Appellant again urges that the dying declaration of May (deceased) was erroneously admitted in evidence, it being appellant’s claim that deceased was not shown to have been conscious of approaching death. The disposition of the bill bringing forward such complaint might well have been rested on the omission therefrom of a statement that the bill contained all the predicate upon which the declaration was admitted. See section 1864 Branch’s Ann. Tex. P. C., and authorities cited. Later cases are Kennamer v. State, 93 Texas Crim. Rep., 430, 247 S. W., 560; Quinn v. State, 103 Texas Crim. Rep., 179, 279 S. W., 458; Elliott v. State, 111 Texas Crim. Rep., 534, 15 S. W. (2d) 648. However, when we go to the statement of facts and examine the evidence of the wit*421nesses who testified on the subject no doubt arises as to the predicate having been sufficiently laid.

It is further urged that the instrument introduced as the dying declaration was not sufficiently identified as that made by deceased. We note that the evidence shows that Mr. Hollis Kinard, the district attorney, took the statement from deceased and wrote down what he said. Geo. P. Kirkpatrick was county attorney, and was present when the statement was taken. He testified in regard thereto, being questioned by Mr. Kinard: “I signed that statement, yes, sir. You signed it, and Dr.
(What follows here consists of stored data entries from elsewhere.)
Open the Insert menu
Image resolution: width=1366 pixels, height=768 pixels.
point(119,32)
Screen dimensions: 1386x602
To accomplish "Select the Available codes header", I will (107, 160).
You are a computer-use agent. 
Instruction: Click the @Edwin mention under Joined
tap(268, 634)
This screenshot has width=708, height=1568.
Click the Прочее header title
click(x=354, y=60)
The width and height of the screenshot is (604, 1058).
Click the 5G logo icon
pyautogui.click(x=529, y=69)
Ogden and A. C. Ard.” The statement introduced in evidence is signed by all four of the parties indicated. There appears to be no merit in the contention that the document was not identified.

The record does not bring the case within the rule regarding “newly discovered evidence” where a new trial is sought on such ground. It is recited in the bill of exception that appellant was not aware of the claimed newly discovered evidence and “so far as he (appellant) now knows, the witness Stott had never made any statement of what he saw and heard until after the trial.” The witness himself does not state that he had never told any one about what he knew prior to the trial, and there is not found in the record any disclaimer of the attorneys as to previous knowledge of thg evidence claimed to be newly discovered. Under section 67, note 7, p. 265, vol. 31, Texas Jurisprudence, will be found many cases cited on the point under consideration. One of the latest cases from this court is Williams v. State, 66 S. W. (2d) 306.

The motion for rehearing is overruled.